(où l'auteur, contrairement à la ligne de conduite qu'il s'était fixé, abuse des paraboles allégories pour exprimer son état d'esprit)

Longtemps j'ai cherché à franchir la porte une nouvelle fois. Depuis quelques temps, je ne fais plus cet effort, je crois que j'ai même décidé petit à petit de la refermer. Seulement le souvenir de ce que j'y avais trouvé la première fois est tenace. Il est difficile de se résoudre à la fermer définitivement. Alors on laisse la porte entrouverte et on s'éloigne, se disant qu'on reviendra fermer plus tard, quand on s'estimera prêt. Je n'ai jamais aimé les courants d'air et pourtant, cette porte n'est pas fermée que je suis tenté d'en ouvrir une autre.

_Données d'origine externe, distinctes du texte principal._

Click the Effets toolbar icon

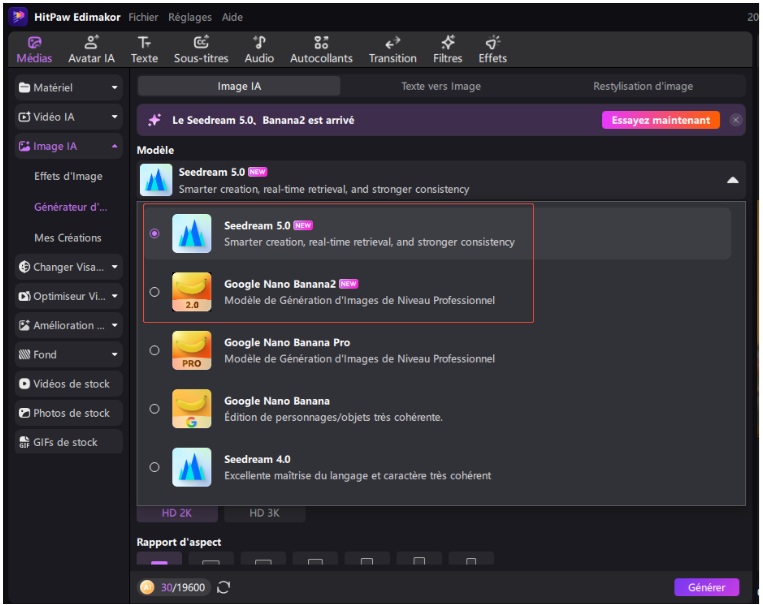(x=492, y=43)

J'imagine déjà la première porte claquer, le bruit m'étourdissant. Je me vois aussi avec l'envie de revenir en arrière, retrouvant le dégout de moi même en revenant sur mes pas. Je n'arrive pas à avoir confiance en mon jugement, il a trop souvent été pris en défaut ces derniers temps. Je pense à ce gamin dans les convoyeurs attendent : je ne suis pas fait pour battre des record d'ouverture de portes.